The era of single-prompt AI interactions is behind us. As large language models become more capable, the real challenge has shifted from "can AI do this?" to "how do we coordinate multiple AI agents to solve complex problems together?"
In this guide, we'll explore the architecture patterns, implementation strategies, and practical considerations for building multi-agent AI systems with Python.
Why Multi-Agent Systems?
A single LLM, no matter how powerful, has limitations. It can only process one task at a time, lacks persistent memory across sessions, and struggles with tasks that require different expertise or tools.
Multi-agent systems solve these problems by:
- Specialization: Each agent focuses on a specific domain (research, coding, analysis, communication)
- Parallelism: Multiple agents can work on different subtasks simultaneously
- Resilience: If one agent fails, others can continue or retry
- Scalability: Add new capabilities by adding new agents without changing existing ones
Think of it like a software team. You wouldn't expect one developer to handle frontend, backend, DevOps, and QA simultaneously. The same principle applies to AI agents.
Core Architecture Patterns
Pattern 1: Orchestrator-Worker
The most common pattern.
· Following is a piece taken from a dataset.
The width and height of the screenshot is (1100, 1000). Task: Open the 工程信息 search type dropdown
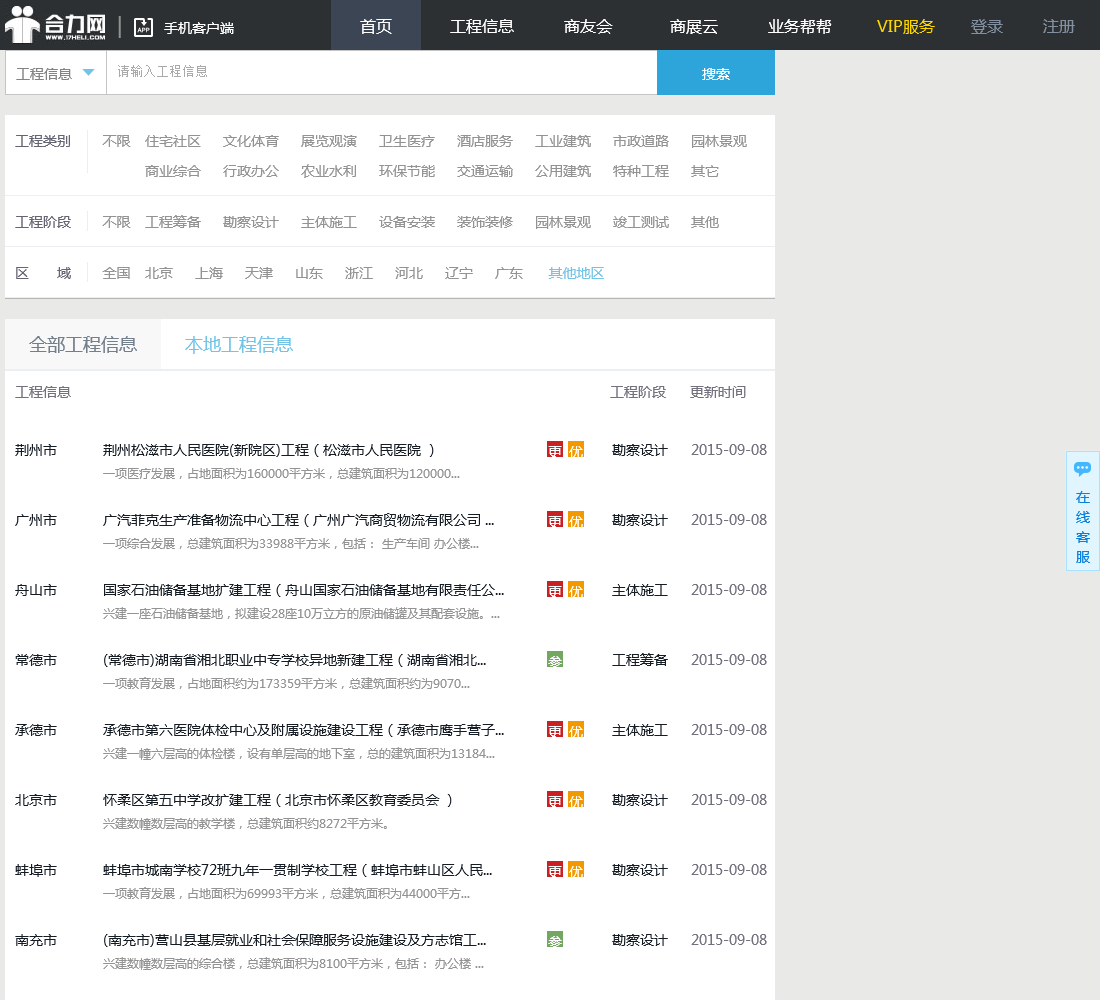click(56, 73)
A central orchestrator agent receives the user's request, breaks it down into subtasks, and delegates to specialized workers.
from dataclasses import dataclass
from typing import List, Optional
from enum import Enum
class AgentRole(Enum):
ORCHESTRATOR = "orchestrator"
RESEARCHER = "researcher"
CODER = "coder"
REVIEWER = "reviewer"
SUMMARIZER = "summarizer"
@dataclass
class AgentMessage:
sender: AgentRole
content: str
metadata: dict = None
parent_id: Optional[str] = None
class BaseAgent:
def __init__(self, role: AgentRole, llm_client):
self.role = role
self.llm = llm_client
self.memory: List[AgentMessage] = []
def process(self, message: AgentMessage) -> AgentMessage:
"""Process incoming message and return response."""
raise NotImplementedError
def remember(self, message: AgentMessage):
self.memory.append(message)
Pattern 2: Pipeline
Agents are arranged in a sequential pipeline where the output of one feeds into the next. This works well for workflows with clear stages.
class AgentPipeline:
def __init__(self, agents: List[BaseAgent]):
self.agents = agents
def execute(self, initial_input: str) -> str:
result = initial_input
for agent in self.agents:
message = AgentMessage(
sender=AgentRole.ORCHESTRATOR,
content=result
)
response = agent.process(message)
result = response.content
return result
Pattern 3: Blackboard
A shared knowledge base where agents can read and write information asynchronously. This pattern is ideal for research-heavy tasks.
class Blackboard:
def __init__(self):
self.knowledge = {}
self.subscribers = defaultdict(list)
def write(self, key: str, value: str, agent: BaseAgent):
self.knowledge[key] = {
"value": value,
"author": agent.role.value,
"timestamp": datetime.now().isoformat()
}
self._notify(key, value, agent)
def read(self, key: str) -> Optional[str]:
entry = self.knowledge.get(key)
return entry["value"] if entry else None
Building a Real Multi-Agent System
Let's build a practical example: a content research and writing system.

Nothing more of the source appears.